We've done this drive before, heading east on I-80 to the rest area, south on US-95 to Fallon, then west on US-50 and 50A back home.
Not shown on the map above was a diversion at Nightingale Hot Springs to have a look at the the Land of Instant Boiling Death (if you get off the road and step into a thinly-covered hot spring). Even in the summer heat, there was at least one hole venting steam, but I did not take a picture.
We continued on to US-95 and turned south past the rest area and over the UP grade crossing about which we've written and taken photos in the past. US-95 and the railroad parallel each other here for a while, and lo and behold, Amtrak had caught up to us.
This was a very quick shot taken mostly blindly (my sunglasses are useless for seeing anything on my camera phone) and of course backlit because I was facing west in the early evening, but there you go. The geotag on it is only a guess because I didn't make a good note of the actual spot so I could tag it later.
Pulling off the road to take a train photo also let other traffic go around us. I didn't want to drive any faster than the 65 mph speed limit, and not always that fast, and that means I'm much too slow for the likes of most of the vehicles driving this route.

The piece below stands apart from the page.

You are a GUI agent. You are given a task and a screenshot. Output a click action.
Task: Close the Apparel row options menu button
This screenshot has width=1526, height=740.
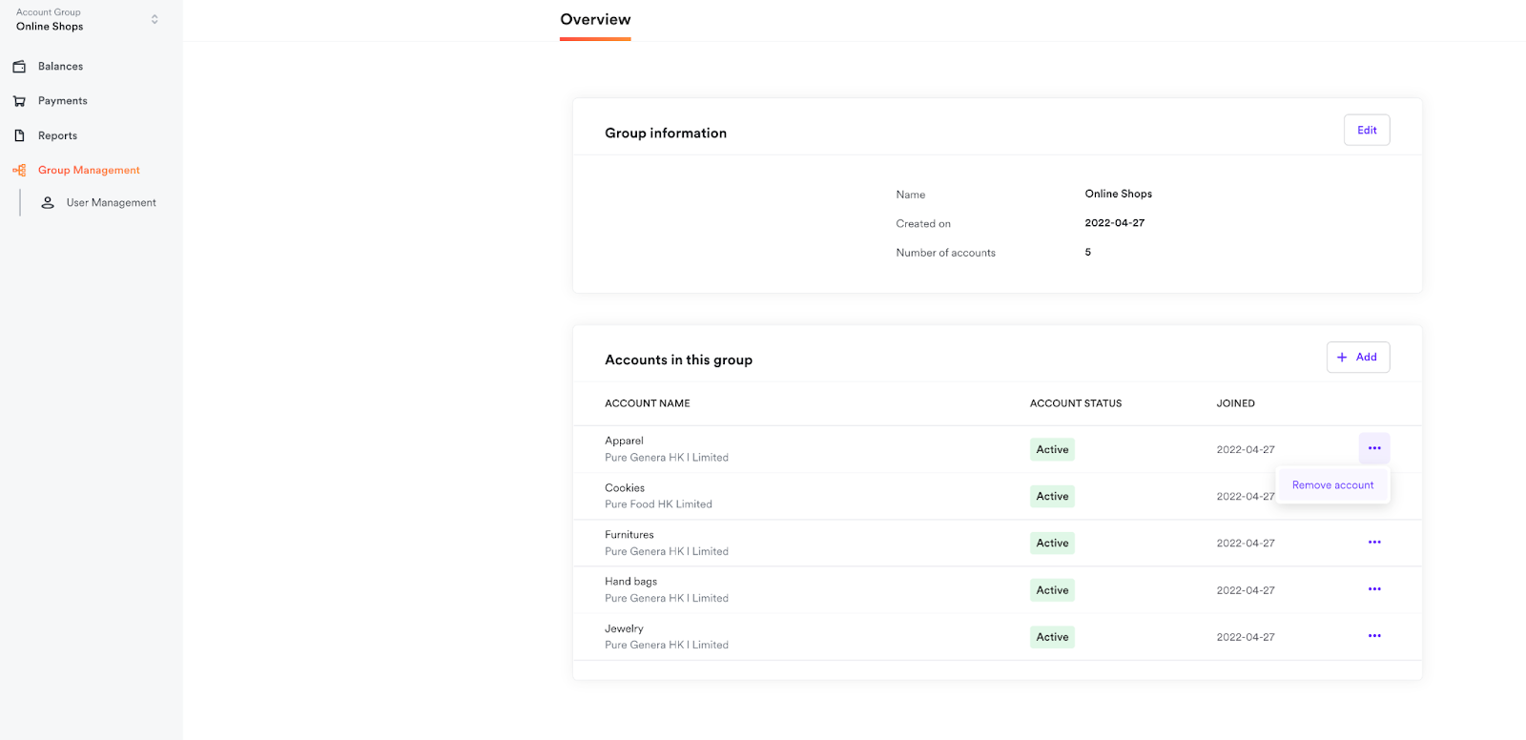pyautogui.click(x=1373, y=448)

We continued south and the railroad swung to the west toward the Upsal Flats (a particularly desolate area and difficult to access without a rail vehicle or a good 4WD or off-road vehicle) on the current main line, which is not the original transcontinental railroad, but a new route built during the period in the early 20th century when the Southern Pacific (by then the owner of the Central Pacific) was controlled by E.H. Harriman, who also controlled the Union Pacific and intended to merge them. (Eventually this joint control was broken up and it wasn't until 1996 that the two roads actually merged, realizing Harriman's dream.) During this period of Harriman's control, the railroad built a new route that bypassed the original line (which roughly parallels today's I-80 between Fernley and the I-95 rest area) and its difficult grades. The newer route is longer but has much easier grades.
At Fallon, we turned back for home, stopping to refuel because gasoline is slightly cheaper in Fallon than in Fernley. Then we continued west on US-50. I probably should have driven slower on the first two legs than I did, because instead of it being just after sunset as I'd hoped, I found myself looking nearly straight into the sun until just before we got home in Fernley. Fortunately, when we stopped for gas, Lisa washed the windows, or else we would have had to stop anyway, as the combination of dust and ash on the windows with the sun shining straight at me would have blinded me.
There was no particular reason for this trip. We just needed to get out of the house for a while.